Extracted records
▬▬▬
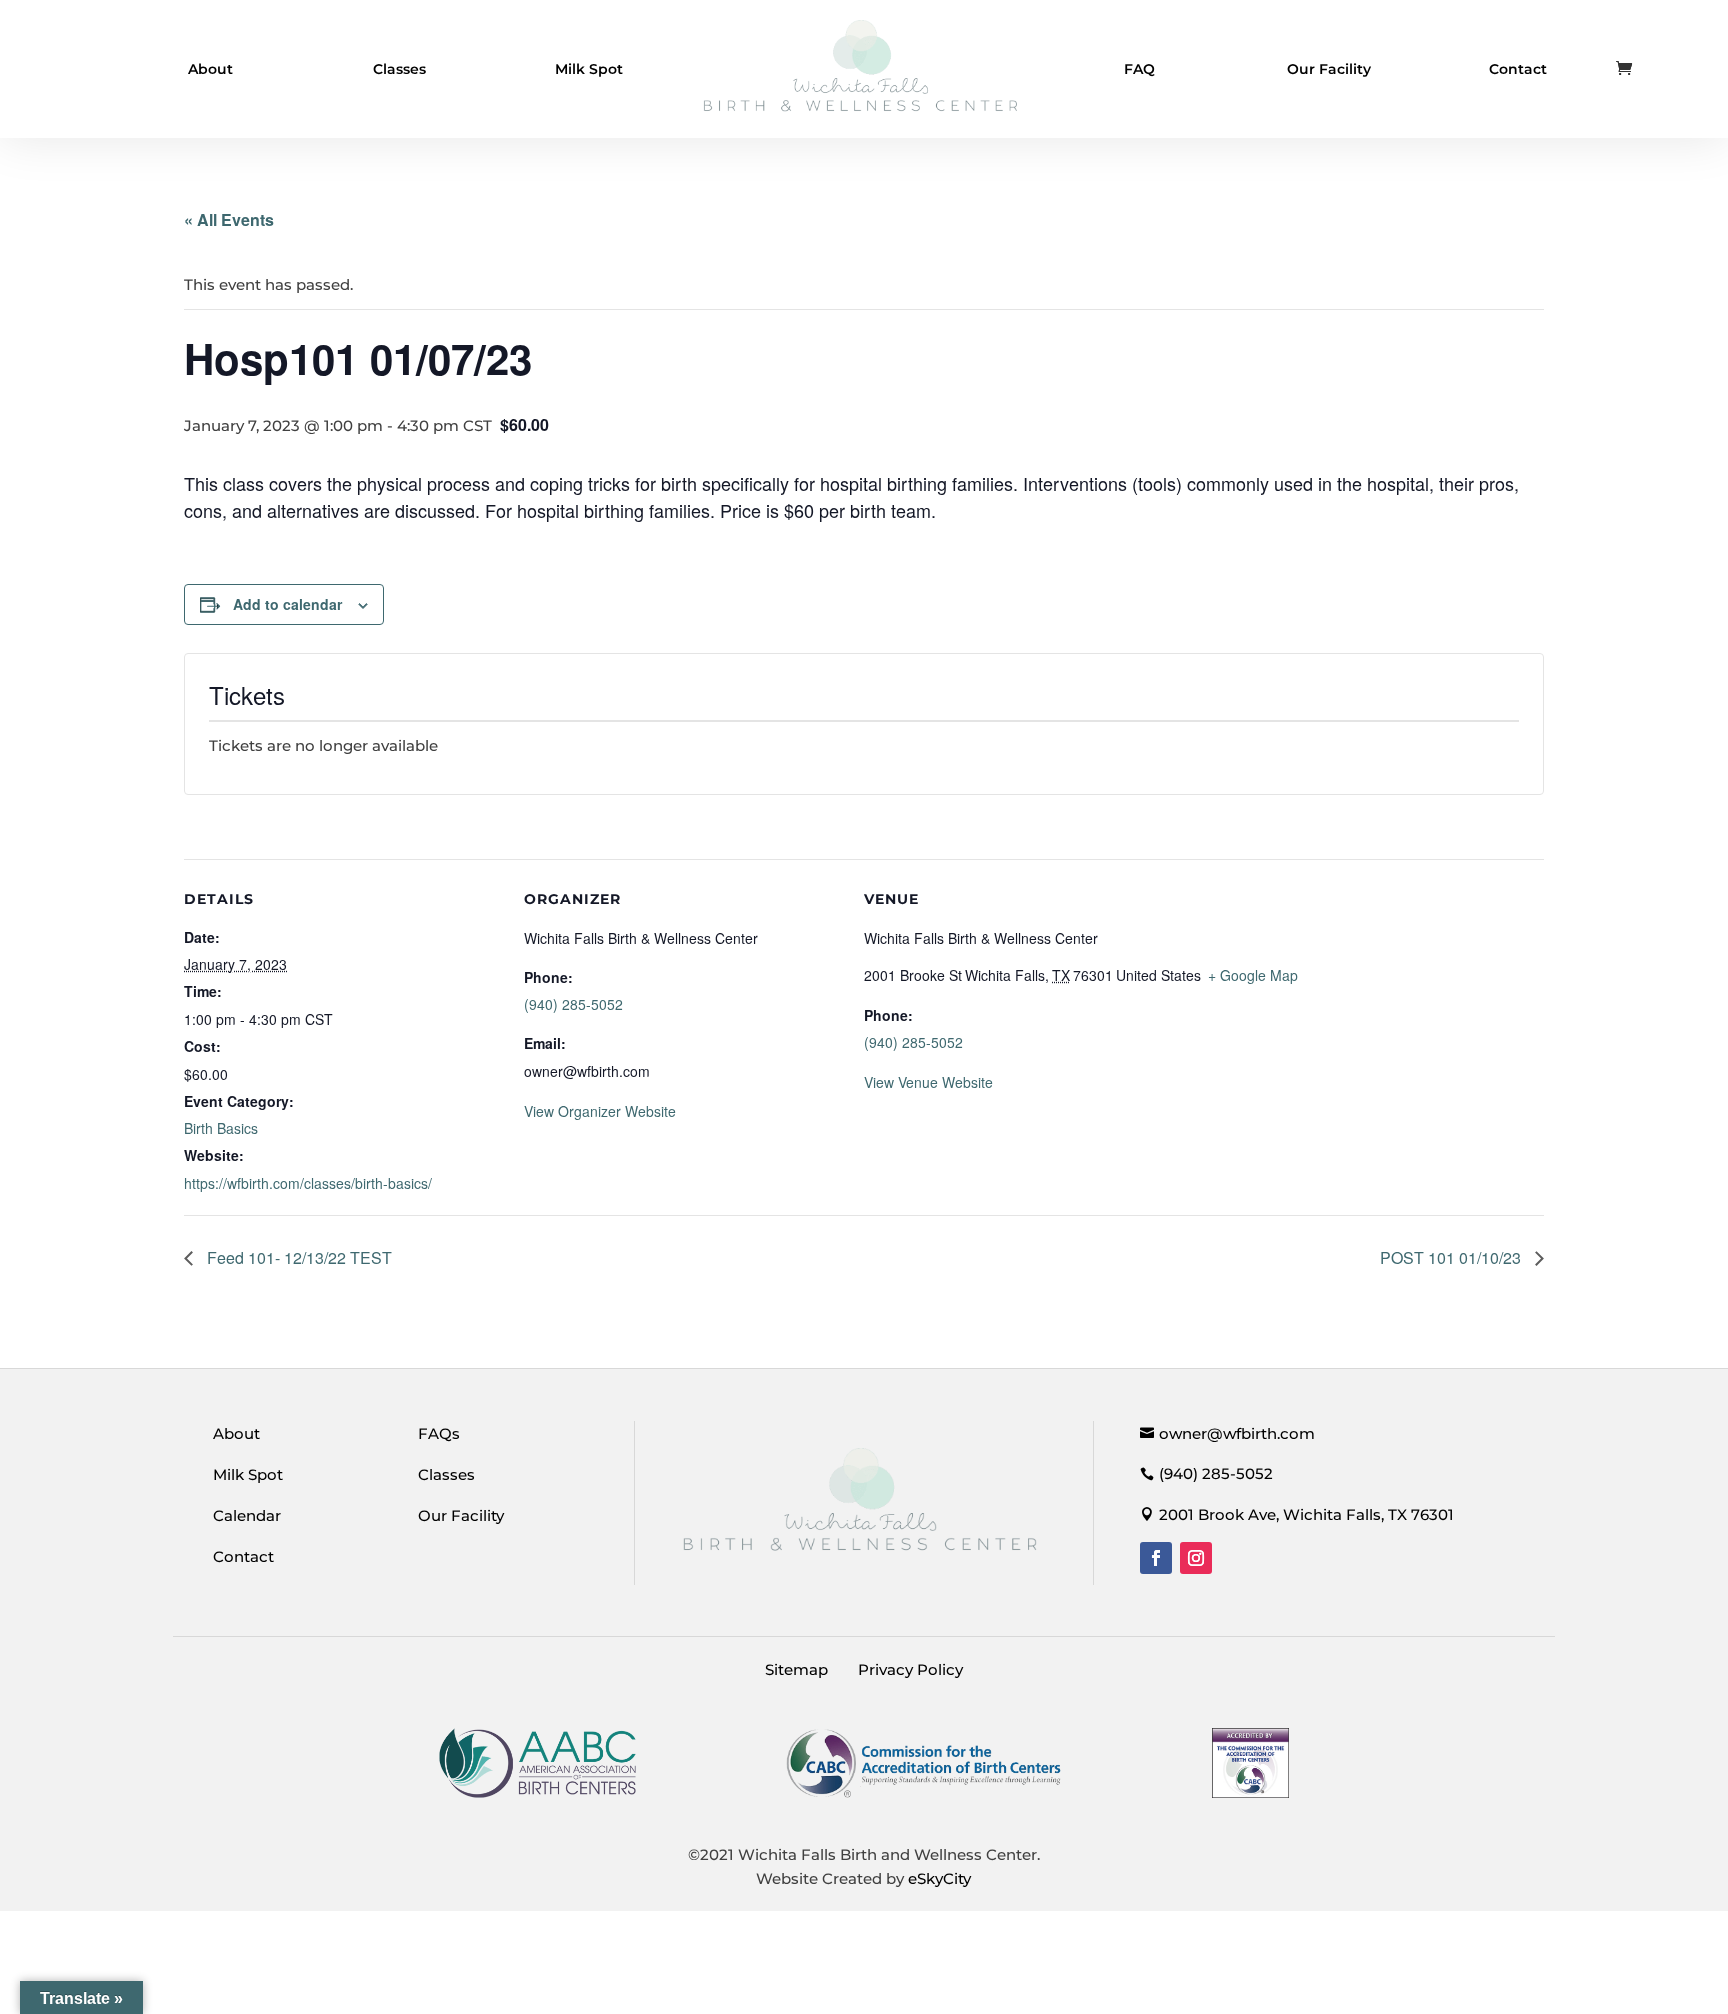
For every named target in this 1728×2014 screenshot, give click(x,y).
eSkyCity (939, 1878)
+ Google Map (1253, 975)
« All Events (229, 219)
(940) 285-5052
▬▬▬
_Activity:_ Copy out every entry above exactly. Leave the pictures out.

_Solution:_
For every named target in this 1728×2014 screenshot, give click(x,y).
eSkyCity (939, 1878)
+ Google Map (1253, 975)
« All Events (229, 219)
(940) 285-5052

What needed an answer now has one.